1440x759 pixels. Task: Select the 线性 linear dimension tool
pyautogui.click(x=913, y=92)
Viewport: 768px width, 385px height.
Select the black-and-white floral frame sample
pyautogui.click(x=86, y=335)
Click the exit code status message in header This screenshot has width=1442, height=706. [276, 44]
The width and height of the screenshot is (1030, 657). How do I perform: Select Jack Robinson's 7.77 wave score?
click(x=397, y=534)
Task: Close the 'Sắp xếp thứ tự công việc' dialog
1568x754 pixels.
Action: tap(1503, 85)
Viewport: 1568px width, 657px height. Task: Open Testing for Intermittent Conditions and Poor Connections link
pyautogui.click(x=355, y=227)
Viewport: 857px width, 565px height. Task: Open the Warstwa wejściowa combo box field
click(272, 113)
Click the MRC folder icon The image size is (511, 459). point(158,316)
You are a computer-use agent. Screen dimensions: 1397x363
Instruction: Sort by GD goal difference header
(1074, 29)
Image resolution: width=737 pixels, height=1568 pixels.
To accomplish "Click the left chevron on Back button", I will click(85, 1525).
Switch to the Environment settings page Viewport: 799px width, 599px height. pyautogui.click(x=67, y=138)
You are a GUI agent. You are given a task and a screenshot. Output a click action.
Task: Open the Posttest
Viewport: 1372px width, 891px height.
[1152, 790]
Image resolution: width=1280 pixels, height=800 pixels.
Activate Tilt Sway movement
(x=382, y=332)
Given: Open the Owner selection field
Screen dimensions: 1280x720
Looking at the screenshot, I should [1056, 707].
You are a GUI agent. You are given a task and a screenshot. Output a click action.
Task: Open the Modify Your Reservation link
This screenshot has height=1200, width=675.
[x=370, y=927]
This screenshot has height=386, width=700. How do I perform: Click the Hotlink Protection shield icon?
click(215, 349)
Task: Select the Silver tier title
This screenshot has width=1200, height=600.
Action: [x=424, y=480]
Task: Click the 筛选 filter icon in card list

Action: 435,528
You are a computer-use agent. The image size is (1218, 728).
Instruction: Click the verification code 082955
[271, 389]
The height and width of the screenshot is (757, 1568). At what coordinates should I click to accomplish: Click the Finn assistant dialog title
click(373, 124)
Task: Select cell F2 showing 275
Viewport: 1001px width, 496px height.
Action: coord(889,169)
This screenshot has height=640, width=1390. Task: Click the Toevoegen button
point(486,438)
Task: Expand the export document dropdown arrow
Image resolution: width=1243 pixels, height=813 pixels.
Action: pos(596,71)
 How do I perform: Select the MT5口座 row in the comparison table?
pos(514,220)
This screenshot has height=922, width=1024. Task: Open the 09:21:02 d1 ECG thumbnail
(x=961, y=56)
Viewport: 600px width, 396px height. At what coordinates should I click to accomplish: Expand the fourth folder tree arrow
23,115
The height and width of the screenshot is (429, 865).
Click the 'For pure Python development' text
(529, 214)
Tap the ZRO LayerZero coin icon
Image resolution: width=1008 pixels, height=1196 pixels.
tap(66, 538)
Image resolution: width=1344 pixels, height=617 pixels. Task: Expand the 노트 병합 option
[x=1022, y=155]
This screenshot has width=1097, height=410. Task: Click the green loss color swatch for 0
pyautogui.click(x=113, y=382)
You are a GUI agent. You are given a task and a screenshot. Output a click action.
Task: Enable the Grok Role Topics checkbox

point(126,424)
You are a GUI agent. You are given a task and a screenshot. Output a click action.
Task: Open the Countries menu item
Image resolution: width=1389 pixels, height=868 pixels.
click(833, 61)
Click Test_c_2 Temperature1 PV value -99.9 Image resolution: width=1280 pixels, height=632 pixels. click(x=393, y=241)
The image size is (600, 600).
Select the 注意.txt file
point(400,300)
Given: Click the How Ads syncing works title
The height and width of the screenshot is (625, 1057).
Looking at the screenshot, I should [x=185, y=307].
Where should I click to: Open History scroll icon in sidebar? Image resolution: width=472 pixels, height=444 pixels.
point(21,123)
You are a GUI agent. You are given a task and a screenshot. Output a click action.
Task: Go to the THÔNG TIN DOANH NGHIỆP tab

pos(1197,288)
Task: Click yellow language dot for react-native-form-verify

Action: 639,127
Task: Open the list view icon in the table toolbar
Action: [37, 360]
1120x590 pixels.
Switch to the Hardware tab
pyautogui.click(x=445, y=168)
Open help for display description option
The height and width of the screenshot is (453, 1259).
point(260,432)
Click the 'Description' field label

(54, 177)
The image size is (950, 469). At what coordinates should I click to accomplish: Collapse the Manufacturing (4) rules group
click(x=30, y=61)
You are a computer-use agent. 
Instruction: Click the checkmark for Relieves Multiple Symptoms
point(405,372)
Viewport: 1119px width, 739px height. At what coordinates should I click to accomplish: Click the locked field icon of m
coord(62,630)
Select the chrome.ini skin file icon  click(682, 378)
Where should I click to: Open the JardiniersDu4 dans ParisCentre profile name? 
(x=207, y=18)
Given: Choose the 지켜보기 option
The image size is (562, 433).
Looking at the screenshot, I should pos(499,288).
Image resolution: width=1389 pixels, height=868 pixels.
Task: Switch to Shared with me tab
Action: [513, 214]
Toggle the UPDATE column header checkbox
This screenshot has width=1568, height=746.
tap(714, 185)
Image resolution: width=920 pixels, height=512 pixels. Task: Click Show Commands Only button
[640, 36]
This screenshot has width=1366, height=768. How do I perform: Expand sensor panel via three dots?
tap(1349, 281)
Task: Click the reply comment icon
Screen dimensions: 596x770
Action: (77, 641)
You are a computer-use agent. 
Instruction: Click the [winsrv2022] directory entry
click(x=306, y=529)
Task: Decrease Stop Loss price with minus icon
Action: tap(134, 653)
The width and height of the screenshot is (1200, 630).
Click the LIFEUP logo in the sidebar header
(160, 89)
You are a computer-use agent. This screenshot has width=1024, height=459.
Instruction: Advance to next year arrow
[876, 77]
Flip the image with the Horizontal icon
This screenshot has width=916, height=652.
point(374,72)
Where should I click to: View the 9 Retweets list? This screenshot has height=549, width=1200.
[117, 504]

> Task description: When a line of the records has the word "computer", pick it out and copy it.

> Answer below:
You are a computer-use agent. Screen dimensions: 1397x363
You are a computer-use agent. The image size is (1218, 728).
You are a computer-use agent. 
You are a computer-use agent. 
You are a computer-use agent. This screenshot has width=1024, height=459.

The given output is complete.